Hey everyone, I'm Skyler.
...So I've been interested in learning about psychology and my own psyche, ever since I was about 12 years old, which is what eventually led me to this forum. I took the Enneagram test and Myers-Briggs test before finding this forum, and I guess I was surprised at how accurate the tests were-- type 5 and INTP describe how I really am in ways that nobody else has.
So I suppose I came here to find others like me, and to have discussions with other types as well. As someone who spends most of their life inside their head thinking, theorizing, and imagining instead of socializing, it's probably no surprise that I tend to feel alone. I think perhaps I've felt alone for the majority of my life.

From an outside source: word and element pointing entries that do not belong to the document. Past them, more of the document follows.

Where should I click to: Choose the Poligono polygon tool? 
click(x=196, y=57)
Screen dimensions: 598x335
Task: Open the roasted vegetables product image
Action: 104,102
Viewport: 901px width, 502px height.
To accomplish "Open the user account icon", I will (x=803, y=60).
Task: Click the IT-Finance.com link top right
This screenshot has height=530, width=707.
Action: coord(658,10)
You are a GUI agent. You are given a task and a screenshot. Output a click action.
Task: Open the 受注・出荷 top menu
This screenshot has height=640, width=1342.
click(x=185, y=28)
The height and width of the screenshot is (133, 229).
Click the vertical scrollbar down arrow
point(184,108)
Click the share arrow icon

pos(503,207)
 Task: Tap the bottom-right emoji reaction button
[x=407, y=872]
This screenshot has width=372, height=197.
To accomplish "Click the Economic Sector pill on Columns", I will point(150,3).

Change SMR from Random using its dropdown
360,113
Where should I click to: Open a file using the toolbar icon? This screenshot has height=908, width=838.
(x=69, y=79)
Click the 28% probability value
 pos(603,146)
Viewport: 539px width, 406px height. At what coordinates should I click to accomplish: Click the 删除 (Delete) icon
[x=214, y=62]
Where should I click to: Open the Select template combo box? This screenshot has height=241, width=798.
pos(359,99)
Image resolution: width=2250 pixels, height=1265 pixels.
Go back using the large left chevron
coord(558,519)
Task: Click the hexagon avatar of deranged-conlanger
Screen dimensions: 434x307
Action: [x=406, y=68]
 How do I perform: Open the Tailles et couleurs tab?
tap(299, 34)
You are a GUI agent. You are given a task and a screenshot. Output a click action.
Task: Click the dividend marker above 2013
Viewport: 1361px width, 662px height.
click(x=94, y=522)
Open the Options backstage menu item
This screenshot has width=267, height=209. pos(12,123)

I mean, I don't feel "lonely" often, or crave much social interaction-- I am actually quite fond of my alone time... however, I feel alone because I don't relate to many people, and I feel like I am unrelatable to others. When I don't understand something, I enjoy solving the puzzle and learning. I am always seeking to know and understand. My experiences have taught me that a lot of people aren't like that when it comes to dealing with a person they don't understand or agree with.
I'm not a robot, I have plenty of feelings-- but because I tend to intellectualize my emotions, I often appear to others as void of feeling or emotions. I just get excited about thinking new thoughts, that's all... My method of problem-solving is to become impartial and examine the situation from all possible angles in order to better understand it... Somehow, it creates a wall between me and other people.